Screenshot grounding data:
......

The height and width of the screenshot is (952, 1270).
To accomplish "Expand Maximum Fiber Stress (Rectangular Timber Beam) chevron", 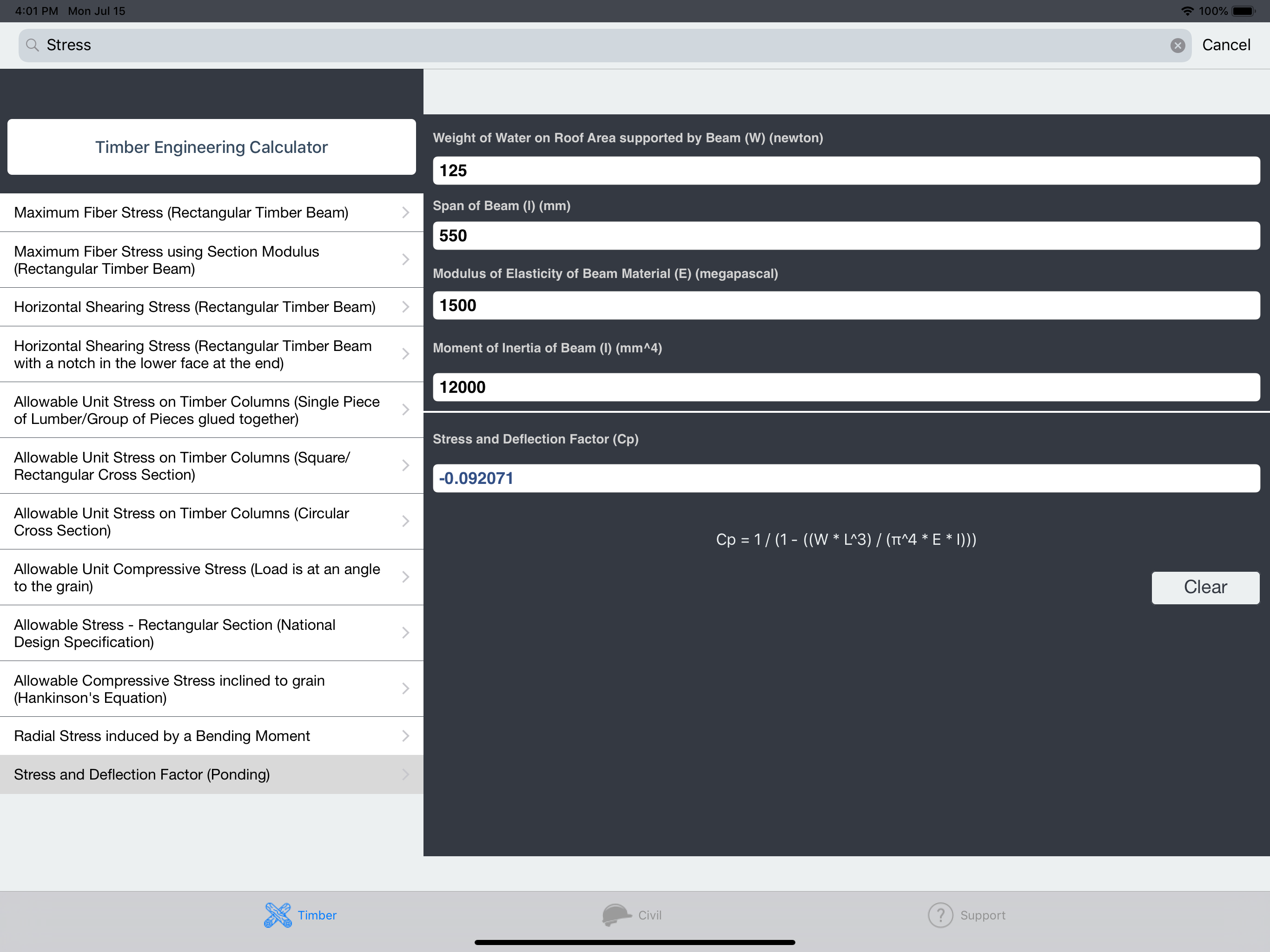I will point(405,212).
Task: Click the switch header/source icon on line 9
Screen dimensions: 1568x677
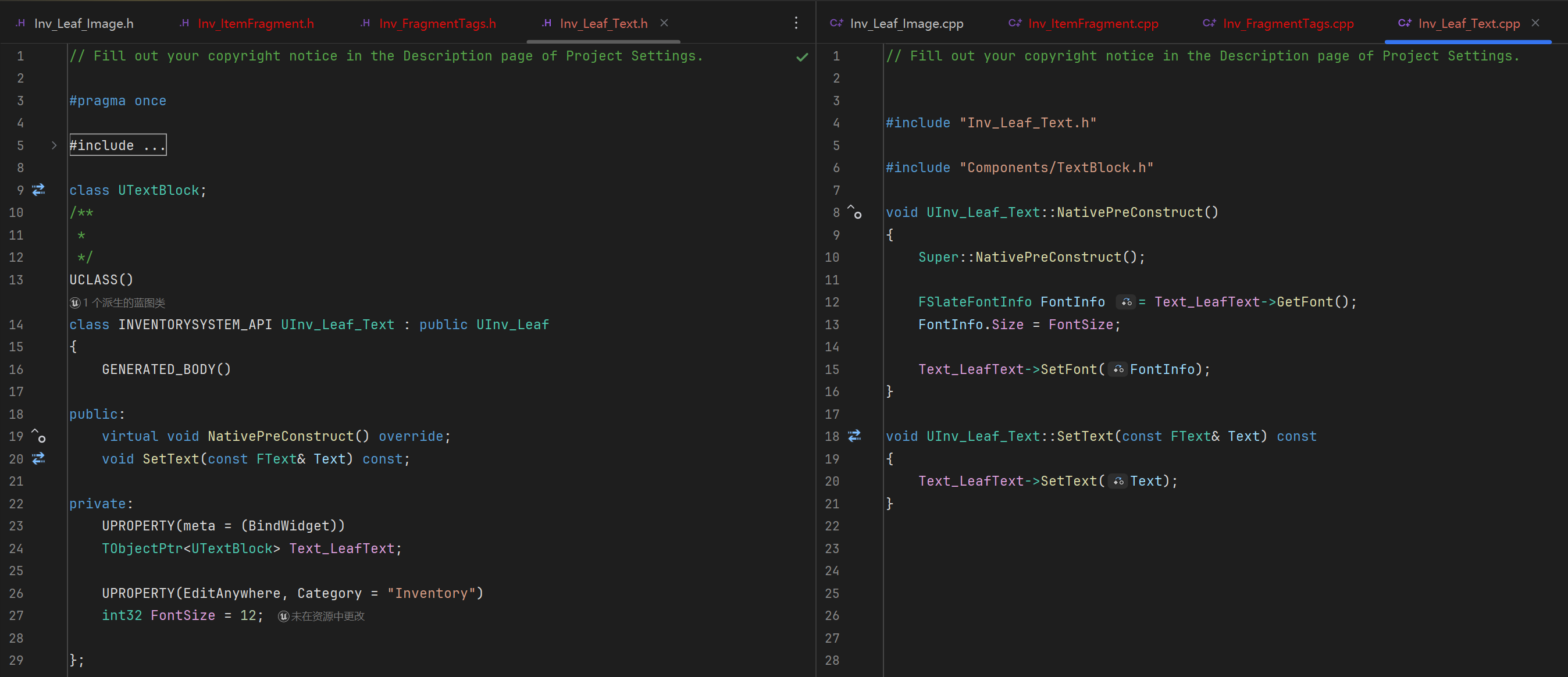Action: pyautogui.click(x=38, y=190)

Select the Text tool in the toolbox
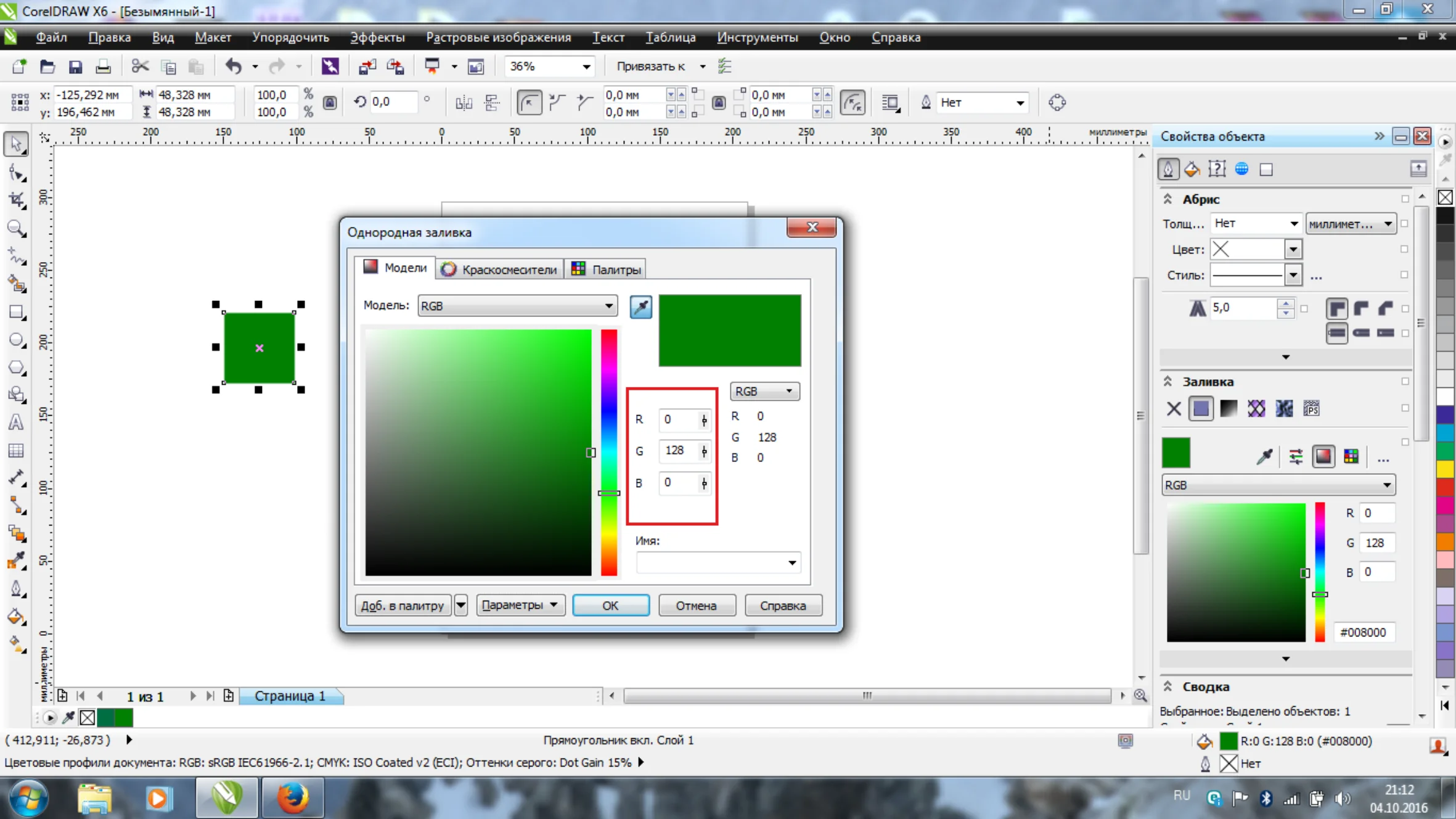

......

Required action:
Please restate word for word the lines above, starting with the line that holds "Task: Click the" and ending with the final line of the records, while leaving out pictures.

Answer to the exercise:
Task: Click the switch header/source icon on line 9
Screen dimensions: 1568x677
Action: pyautogui.click(x=38, y=190)

Select the Text tool in the toolbox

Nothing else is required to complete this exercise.